Compensation not payable unless disease predominantly arose from discipline which was unreasonable and harsh on part of employer


In instant case, the Appellant (Mr Suleski), was employed as a crane supervisor by the Respondent (Pilbara Iron). At a meeting with his superintendent, Appellant was placed on a performance management plan. He subsequently developed a disease, characterised as either an adjustment disorder or depressive disorder. The disease rendered Appellant totally incapacitated to perform work as a supervisor, and all forms of work involving heavy machinery.

An arbitrator determined a dispute as to Pilbara Iron's liability to pay workers' compensation to Appellant. The arbitrator also found that, the disease was caused by stress that arose pre-dominantly from the implementation of the performance management plan, which was a form of discipline. The arbitrator made orders for the payment of workers' compensation to him under the Act. Pilbara Iron appealed against those orders to the District Court of Western Australia. The primary judge granted leave to appeal and allowed the appeal. The primary judge set aside the arbitrator's orders and the 'decision' that, the implementation of the performance management plan was unreasonable and harsh.

Section 18 of the Workers' Compensation and Injury Management Act 1981 provides that, if an injury of a worker occurs, the employer shall, subject to the Act, be liable to pay compensation. 'Injury' is defined by Section 5 of the Act to include a disease contracted by a worker in the course of his employment at or away from his place of employment and to which the employment was a contributing factor and contributed to a significant degree. However, a proviso to the definition of 'injury', read with Section 5(4), excludes a disease caused by stress that arose wholly or predominantly from his discipline, unless the discipline 'is unreasonable and harsh on the part of the employer'.

Under Section 247 of the Act, 1981, an appeal from an arbitrator to the District Court only lies with the leave of that Court, and leave can only be granted if 'a question of law is involved' in the appeal.
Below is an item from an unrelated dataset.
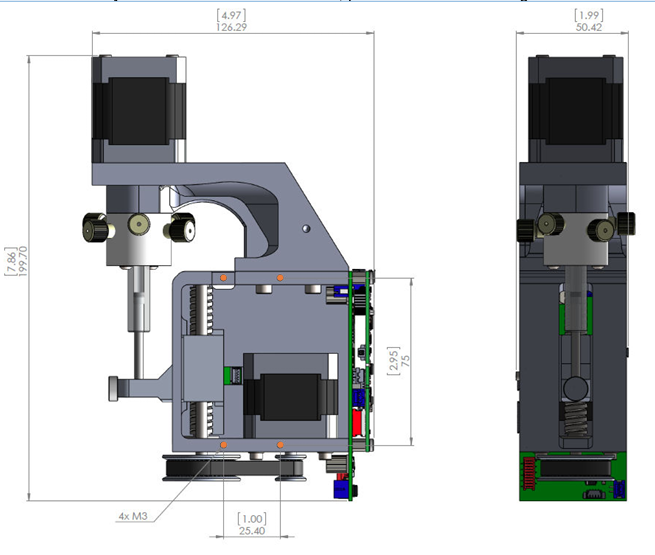Screen dimensions: 655x555
Task: Click the 25.40 hole spacing dimension
Action: click(x=250, y=531)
A decision-maker may err in law by misconstruing or misunderstanding the nature and scope of his or her power, irrespective of whether or not the material before the decision-maker is capable of supporting his or her ultimate conclusion. A material misapprehension by a decision-maker of the nature and limits of his or her power ordinarily constitutes a jurisdictional error. So long as the misapprehension could have made a difference to the ultimate decision, the existence of jurisdictional error will not ordinarily be denied by evidence which is merely capable of supporting the ultimate decision.

In the present case, the question of whether the arbitrator exceeded his power by proceeding on the basis of a material misunderstanding of the scope of his inquiry is a question of law. In any event, nothing in the written and oral submissions advanced on behalf of Appellant provides any proper basis for doubting the correctness of the primary judge's conclusion. Nor do those submissions provide any proper basis for doubting the correctness of the primary judge's conclusions that, the arbitrator failed to undertake such an inquiry, and thus misunderstood the scope of the inquiry he was required to undertake. Therefore, leave to appeal under Section 254(b) of the Act is refused on the basis that none of the grounds of appeal have any reasonable prospect of succeeding.